Industrial Strength Hook and Loop

Industrial strength hook and loop can refer to a few things. One, it refers to material used in industrial applications. The standard hook and loop we sell is used in industrial applications everyday. The main factor in determining material strength is the width and quantity of hook and loop being used. A four inch square of hook and loop is going to be 16x stronger than a one inch square.

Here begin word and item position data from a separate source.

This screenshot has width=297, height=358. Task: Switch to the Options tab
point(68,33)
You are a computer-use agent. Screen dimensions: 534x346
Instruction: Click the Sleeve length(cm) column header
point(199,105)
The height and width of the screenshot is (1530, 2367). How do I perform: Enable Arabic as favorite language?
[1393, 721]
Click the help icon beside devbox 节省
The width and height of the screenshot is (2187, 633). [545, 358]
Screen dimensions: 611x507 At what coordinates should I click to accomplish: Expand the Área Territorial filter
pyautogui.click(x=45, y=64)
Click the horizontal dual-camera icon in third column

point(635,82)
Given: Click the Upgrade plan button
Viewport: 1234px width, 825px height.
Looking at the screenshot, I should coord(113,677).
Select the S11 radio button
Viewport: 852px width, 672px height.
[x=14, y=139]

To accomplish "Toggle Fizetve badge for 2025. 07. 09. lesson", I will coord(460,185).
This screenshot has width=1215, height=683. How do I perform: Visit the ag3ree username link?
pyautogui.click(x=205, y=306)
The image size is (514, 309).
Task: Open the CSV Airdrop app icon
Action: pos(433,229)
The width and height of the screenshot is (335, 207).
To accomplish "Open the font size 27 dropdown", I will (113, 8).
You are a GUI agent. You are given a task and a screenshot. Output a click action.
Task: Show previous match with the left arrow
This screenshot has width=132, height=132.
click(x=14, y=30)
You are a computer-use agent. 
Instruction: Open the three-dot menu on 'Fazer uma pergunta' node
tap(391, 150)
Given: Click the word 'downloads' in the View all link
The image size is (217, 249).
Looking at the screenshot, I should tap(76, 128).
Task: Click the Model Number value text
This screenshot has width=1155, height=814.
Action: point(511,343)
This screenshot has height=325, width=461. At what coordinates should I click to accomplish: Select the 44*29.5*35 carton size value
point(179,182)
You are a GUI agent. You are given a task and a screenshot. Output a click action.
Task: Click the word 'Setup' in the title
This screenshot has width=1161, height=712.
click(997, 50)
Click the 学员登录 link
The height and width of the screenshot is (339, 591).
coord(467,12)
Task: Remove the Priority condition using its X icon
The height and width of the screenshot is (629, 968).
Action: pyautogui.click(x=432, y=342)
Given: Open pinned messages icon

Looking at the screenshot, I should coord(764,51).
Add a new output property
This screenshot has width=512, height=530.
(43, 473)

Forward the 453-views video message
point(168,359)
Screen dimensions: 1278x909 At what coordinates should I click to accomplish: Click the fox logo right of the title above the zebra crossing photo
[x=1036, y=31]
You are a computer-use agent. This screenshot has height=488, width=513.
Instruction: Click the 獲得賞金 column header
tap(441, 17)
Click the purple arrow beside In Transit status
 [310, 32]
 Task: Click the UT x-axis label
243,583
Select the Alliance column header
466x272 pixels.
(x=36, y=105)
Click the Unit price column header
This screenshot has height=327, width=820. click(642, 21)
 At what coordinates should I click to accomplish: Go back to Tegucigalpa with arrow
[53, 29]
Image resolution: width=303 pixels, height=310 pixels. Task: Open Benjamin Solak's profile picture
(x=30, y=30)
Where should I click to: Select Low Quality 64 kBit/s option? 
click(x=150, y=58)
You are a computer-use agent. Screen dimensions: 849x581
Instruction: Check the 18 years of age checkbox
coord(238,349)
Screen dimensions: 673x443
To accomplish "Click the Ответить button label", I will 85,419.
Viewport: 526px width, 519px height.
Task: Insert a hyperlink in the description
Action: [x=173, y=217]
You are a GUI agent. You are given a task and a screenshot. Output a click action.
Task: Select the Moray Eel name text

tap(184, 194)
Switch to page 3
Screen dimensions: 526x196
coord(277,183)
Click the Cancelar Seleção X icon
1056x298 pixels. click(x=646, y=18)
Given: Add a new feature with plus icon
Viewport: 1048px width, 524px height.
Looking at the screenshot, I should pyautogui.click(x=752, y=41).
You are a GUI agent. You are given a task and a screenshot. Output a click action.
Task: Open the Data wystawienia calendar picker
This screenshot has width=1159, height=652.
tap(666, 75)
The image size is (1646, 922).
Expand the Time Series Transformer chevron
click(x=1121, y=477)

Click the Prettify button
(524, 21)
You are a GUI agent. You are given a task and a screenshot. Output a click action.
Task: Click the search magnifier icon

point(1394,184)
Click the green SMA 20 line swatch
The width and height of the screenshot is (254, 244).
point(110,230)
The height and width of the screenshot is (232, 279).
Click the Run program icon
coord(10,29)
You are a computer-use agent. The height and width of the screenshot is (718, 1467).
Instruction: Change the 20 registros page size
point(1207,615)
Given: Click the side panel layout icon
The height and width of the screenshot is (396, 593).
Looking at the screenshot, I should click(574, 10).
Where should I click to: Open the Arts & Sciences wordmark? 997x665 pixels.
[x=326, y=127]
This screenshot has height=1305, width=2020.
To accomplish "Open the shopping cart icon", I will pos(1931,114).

Industrial strength can also refer to the VELCRO® Brand Industrial Strength hook and loop consumer products sold in most big box stores. This is a low profile molded hook mated with the standard loop 1000, with acrylic adhesive backing, similar to the standard material we sell.

Types of Hook and Loop

As mentioned above, everything we sell is industrial strength. That said, there are sometimes constraints that a customer needs to work within that our standard material is not ideal for. Instances like very limited space, low profile applications, extra strong holds, etc. Since the more hook and loop you use, the stronger the closure strength, the same is true in reverse. The less hook and loop you use, the weaker the closure strength. Some applications are limited to 1” wide material for instance. Some need to be as thin as possible. Some need to hold strong in shear force, but peel apart easily. And others need to support a lot of weight. While there are answers for each of these challenges, and we do carry some specialty hook products that can resolve some of these issues, sometimes products need to be special ordered.

Types of Adhesive

Industrial strength hook and loop with adhesive backing usually refers to acrylic adhesive which has a wider operating temperature range than the rubber based adhesive and holds up better to moisture and chemical use. But acrylic adhesive is not necessarily better than the rubber adhesive in all applications. The rubber adhesive bonds better to some substrates than the acrylic. Sometimes neither adhesive is ideal for the application. It is always better to go with the adhesive that bonds best to the substrate being used. Secondary factors like heat/cold, moisture, chemicals, etc. won’t matter if the adhesive does not bond to the substrate in the first place.